MATERIAL FOR THIS EXERCISE
--- START ---
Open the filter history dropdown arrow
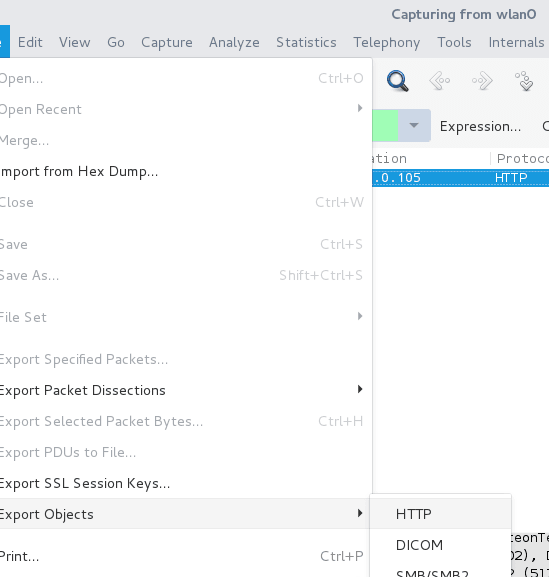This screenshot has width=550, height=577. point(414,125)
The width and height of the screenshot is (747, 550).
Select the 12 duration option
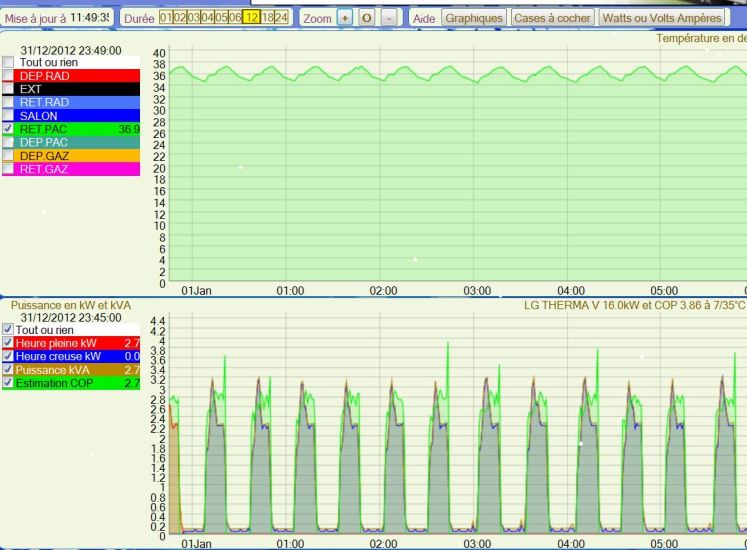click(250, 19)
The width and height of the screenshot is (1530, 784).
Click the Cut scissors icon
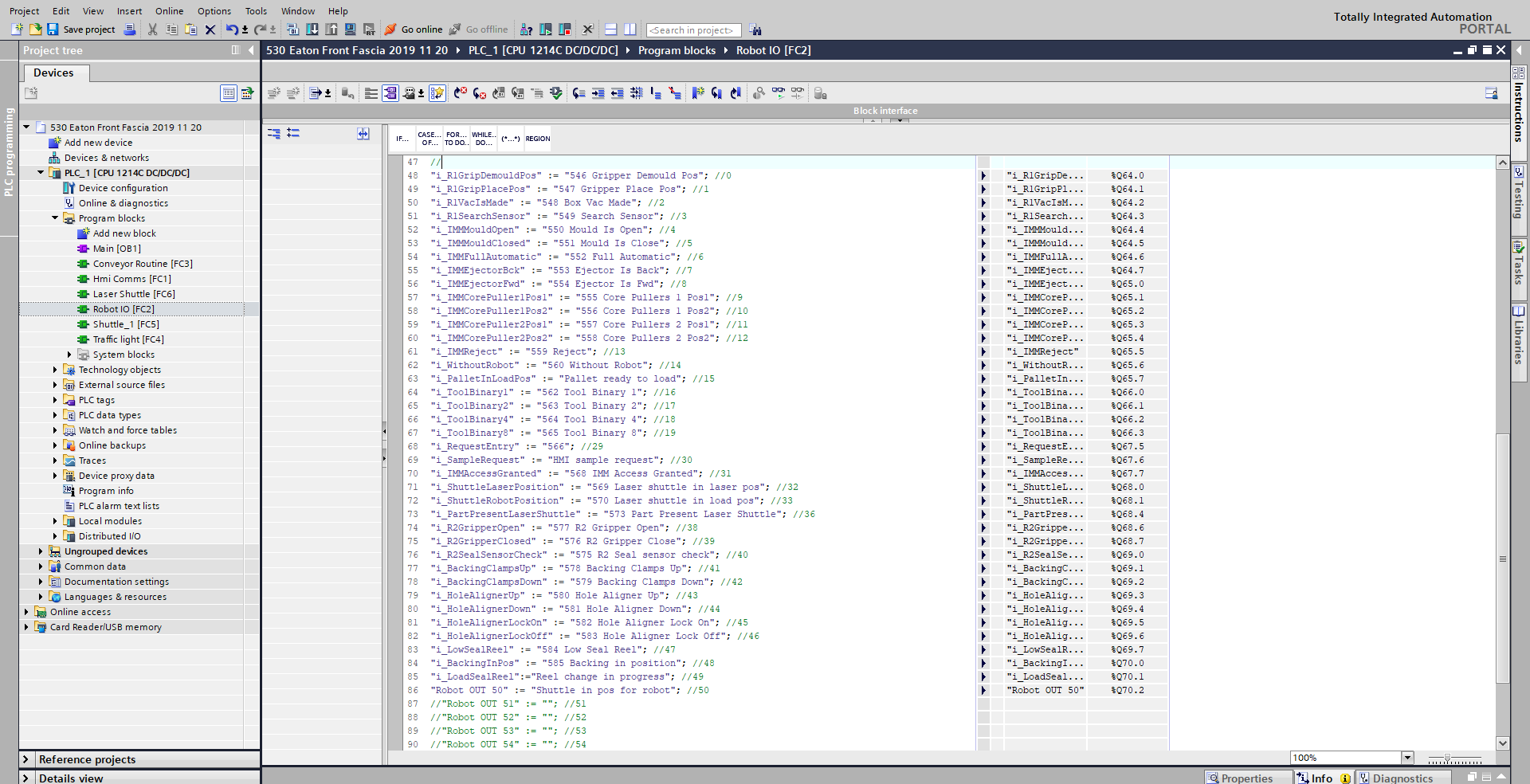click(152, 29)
--- END ---
EXERCISE PROMPT
Each entry should be transcribed exactly as given, with pictures omitted.

SOLUTION TO THIS PROBLEM
Open the filter history dropdown arrow
This screenshot has width=550, height=577. point(414,125)
The width and height of the screenshot is (747, 550).
Select the 12 duration option
click(250, 19)
The width and height of the screenshot is (1530, 784).
Click the Cut scissors icon
click(152, 29)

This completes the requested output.